• **Exercise**: The lines from the start of the data through the line with "You are a computer-use agent. Viewport: 760px" are to be returned verbatim; all later lines are to be omitted.

Stored items:
________________________________________

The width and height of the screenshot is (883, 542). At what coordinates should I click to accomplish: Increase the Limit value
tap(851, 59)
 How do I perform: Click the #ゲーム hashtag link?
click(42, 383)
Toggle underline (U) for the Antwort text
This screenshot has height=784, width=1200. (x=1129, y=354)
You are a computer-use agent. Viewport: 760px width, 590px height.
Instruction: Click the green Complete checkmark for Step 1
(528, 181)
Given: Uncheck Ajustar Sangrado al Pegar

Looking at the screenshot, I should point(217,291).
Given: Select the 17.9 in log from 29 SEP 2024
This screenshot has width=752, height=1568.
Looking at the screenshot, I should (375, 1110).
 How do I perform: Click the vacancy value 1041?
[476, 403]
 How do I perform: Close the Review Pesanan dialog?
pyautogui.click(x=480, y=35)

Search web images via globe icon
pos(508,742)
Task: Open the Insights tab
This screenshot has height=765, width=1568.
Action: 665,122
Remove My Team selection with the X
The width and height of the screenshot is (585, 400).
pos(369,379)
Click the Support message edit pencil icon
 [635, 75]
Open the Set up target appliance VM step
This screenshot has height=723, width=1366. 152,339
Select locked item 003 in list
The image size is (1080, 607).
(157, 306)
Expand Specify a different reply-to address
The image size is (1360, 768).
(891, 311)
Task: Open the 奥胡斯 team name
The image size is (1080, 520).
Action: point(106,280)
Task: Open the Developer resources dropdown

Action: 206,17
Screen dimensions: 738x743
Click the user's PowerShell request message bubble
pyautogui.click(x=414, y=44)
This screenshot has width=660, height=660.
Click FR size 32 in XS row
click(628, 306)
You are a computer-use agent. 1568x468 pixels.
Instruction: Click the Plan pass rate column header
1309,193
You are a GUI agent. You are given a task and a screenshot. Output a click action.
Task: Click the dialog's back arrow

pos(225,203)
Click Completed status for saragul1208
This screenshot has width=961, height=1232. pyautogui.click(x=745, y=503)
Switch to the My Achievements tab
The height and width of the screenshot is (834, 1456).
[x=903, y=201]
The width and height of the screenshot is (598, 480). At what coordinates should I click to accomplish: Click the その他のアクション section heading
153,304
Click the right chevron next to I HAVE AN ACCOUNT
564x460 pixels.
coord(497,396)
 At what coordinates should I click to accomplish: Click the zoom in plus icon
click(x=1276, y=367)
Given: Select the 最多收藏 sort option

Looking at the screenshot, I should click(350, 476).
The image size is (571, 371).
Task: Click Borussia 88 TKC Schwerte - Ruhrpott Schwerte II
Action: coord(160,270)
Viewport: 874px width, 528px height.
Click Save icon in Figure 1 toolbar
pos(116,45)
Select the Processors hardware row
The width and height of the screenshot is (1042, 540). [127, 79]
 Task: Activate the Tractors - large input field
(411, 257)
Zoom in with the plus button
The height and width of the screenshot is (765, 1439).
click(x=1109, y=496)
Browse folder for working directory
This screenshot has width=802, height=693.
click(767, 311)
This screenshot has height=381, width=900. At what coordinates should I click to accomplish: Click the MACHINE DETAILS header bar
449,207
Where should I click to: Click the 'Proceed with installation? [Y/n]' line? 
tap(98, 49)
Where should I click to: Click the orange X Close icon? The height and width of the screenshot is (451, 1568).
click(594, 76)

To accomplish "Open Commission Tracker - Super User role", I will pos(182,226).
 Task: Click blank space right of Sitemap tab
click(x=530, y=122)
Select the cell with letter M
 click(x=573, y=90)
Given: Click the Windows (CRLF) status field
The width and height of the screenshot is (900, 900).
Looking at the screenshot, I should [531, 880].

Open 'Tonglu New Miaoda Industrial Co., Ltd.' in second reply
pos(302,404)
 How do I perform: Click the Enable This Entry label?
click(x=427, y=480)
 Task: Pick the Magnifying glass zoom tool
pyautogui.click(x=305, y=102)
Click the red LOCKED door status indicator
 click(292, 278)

________________________________________

• **Result of the exercise**:
The width and height of the screenshot is (883, 542). At what coordinates should I click to accomplish: Increase the Limit value
tap(851, 59)
 How do I perform: Click the #ゲーム hashtag link?
click(42, 383)
Toggle underline (U) for the Antwort text
This screenshot has height=784, width=1200. (x=1129, y=354)
You are a computer-use agent. Viewport: 760px width, 590px height.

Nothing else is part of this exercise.